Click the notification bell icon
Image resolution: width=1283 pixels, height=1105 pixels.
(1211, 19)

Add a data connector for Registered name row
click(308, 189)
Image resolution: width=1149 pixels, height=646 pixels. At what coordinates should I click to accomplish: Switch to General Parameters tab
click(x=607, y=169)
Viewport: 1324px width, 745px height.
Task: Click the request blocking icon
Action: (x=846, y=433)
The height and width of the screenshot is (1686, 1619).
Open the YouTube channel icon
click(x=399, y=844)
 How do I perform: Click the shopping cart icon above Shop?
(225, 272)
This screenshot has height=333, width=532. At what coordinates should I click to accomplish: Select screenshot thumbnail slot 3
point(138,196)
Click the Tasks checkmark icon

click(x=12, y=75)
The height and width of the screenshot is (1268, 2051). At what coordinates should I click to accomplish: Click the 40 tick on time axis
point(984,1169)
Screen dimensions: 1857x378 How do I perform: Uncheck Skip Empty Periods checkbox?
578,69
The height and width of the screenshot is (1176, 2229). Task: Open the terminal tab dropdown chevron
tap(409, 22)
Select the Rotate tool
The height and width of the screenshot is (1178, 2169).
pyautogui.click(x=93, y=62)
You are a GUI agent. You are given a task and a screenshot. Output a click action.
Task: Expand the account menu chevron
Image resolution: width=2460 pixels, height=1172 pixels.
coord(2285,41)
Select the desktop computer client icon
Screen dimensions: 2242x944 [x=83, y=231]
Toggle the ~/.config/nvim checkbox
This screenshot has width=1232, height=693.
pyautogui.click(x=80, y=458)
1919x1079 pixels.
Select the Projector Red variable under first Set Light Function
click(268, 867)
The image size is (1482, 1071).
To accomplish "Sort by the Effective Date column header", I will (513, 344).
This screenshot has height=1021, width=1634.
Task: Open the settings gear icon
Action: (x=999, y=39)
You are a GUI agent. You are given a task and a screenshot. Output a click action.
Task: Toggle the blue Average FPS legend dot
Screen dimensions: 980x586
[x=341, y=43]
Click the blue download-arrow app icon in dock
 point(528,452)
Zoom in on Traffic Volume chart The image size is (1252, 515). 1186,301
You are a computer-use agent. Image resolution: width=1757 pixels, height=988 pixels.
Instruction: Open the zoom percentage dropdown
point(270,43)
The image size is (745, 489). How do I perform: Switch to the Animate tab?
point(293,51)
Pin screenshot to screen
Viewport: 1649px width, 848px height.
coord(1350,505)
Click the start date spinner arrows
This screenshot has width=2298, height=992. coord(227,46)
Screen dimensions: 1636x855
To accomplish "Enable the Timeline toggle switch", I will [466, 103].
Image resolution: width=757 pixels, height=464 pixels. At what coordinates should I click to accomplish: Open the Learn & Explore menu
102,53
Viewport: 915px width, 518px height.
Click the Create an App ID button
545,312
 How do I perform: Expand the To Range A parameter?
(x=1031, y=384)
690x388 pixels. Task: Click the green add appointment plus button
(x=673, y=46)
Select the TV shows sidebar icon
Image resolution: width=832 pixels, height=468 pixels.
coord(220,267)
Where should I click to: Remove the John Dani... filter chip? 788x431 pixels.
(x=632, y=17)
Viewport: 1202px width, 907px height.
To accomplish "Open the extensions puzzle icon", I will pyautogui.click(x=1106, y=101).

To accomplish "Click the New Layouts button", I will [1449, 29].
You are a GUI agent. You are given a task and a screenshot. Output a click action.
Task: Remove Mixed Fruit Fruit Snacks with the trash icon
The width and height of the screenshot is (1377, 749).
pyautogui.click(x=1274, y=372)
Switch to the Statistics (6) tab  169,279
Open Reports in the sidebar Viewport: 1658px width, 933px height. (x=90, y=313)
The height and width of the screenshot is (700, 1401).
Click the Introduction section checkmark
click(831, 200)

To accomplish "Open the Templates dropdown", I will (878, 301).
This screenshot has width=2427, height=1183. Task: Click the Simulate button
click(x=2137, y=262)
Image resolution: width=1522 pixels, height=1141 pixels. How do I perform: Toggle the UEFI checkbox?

━━━━━━━━━━━━━━━━━━━━━━━━━━━━━━

_What the exercise asks_
Restate word for word only the lines above from the line containing "Open the YouTube channel icon" to the line containing "Select the Rotate tool", both of them included.

_Solution for this problem_
Open the YouTube channel icon
click(x=399, y=844)
 How do I perform: Click the shopping cart icon above Shop?
(225, 272)
This screenshot has height=333, width=532. At what coordinates should I click to accomplish: Select screenshot thumbnail slot 3
point(138,196)
Click the Tasks checkmark icon

click(x=12, y=75)
The height and width of the screenshot is (1268, 2051). At what coordinates should I click to accomplish: Click the 40 tick on time axis
point(984,1169)
Screen dimensions: 1857x378 How do I perform: Uncheck Skip Empty Periods checkbox?
578,69
The height and width of the screenshot is (1176, 2229). Task: Open the terminal tab dropdown chevron
tap(409, 22)
Select the Rotate tool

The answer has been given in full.